__Provided records__.
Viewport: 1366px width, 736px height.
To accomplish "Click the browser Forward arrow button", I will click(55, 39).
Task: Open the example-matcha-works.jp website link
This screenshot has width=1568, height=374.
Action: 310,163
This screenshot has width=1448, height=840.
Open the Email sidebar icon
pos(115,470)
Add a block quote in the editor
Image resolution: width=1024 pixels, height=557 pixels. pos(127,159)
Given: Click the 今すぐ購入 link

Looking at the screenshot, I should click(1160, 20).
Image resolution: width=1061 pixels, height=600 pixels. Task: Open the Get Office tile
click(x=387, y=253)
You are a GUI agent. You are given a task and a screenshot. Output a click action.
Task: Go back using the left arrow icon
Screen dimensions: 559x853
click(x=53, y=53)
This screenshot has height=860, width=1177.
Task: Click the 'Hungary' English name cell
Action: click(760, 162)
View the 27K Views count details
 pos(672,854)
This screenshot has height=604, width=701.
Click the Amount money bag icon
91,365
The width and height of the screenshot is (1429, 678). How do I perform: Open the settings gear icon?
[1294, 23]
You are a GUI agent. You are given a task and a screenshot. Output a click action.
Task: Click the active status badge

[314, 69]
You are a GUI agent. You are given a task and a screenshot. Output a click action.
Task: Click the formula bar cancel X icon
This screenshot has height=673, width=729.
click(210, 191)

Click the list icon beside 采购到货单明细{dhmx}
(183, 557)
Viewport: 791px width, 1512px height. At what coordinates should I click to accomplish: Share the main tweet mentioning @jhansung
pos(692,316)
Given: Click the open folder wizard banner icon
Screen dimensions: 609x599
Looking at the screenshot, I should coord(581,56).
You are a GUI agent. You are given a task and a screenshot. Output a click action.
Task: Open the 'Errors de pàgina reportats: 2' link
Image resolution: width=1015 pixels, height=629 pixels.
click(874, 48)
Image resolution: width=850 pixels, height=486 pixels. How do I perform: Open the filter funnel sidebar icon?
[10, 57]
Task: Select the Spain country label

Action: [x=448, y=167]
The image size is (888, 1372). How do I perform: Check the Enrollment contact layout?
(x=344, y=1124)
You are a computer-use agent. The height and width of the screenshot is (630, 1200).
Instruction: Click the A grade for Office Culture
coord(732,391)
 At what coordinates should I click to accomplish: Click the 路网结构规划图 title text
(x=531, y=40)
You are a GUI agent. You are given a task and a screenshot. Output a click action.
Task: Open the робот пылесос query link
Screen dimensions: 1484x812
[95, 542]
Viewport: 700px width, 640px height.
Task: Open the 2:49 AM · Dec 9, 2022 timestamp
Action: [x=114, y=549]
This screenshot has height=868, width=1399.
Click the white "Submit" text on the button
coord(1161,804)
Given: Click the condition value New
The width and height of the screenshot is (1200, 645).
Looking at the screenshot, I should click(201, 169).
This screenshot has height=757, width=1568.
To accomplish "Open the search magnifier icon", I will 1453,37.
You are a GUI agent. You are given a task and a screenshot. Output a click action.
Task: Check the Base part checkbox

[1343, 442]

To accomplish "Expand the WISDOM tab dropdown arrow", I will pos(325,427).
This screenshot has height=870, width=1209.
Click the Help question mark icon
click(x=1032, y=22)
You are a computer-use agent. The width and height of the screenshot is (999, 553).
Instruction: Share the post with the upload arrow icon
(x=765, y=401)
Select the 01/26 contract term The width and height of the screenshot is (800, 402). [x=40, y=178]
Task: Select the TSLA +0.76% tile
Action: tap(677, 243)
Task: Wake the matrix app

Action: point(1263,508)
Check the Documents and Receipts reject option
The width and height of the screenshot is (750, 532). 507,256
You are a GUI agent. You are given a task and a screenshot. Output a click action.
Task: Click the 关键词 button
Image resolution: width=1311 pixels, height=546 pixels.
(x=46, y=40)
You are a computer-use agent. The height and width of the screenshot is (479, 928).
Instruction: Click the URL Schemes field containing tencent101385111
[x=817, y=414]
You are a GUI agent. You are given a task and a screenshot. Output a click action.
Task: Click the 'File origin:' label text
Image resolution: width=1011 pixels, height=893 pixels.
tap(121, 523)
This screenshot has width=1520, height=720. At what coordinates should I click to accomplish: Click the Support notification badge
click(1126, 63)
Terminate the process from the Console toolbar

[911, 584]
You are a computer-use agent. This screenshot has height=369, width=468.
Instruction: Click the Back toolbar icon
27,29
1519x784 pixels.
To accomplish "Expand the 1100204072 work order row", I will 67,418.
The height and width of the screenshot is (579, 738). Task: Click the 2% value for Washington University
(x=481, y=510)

__About this task__.
Produce verbatim the lines starting at the one with "You are a computer-use agent. This" and ending at the last line of the material, both ends included. Add no other line.

__Task output__.
You are a computer-use agent. This screenshot has height=369, width=468.
Instruction: Click the Back toolbar icon
27,29
1519x784 pixels.
To accomplish "Expand the 1100204072 work order row", I will 67,418.
The height and width of the screenshot is (579, 738). Task: Click the 2% value for Washington University
(x=481, y=510)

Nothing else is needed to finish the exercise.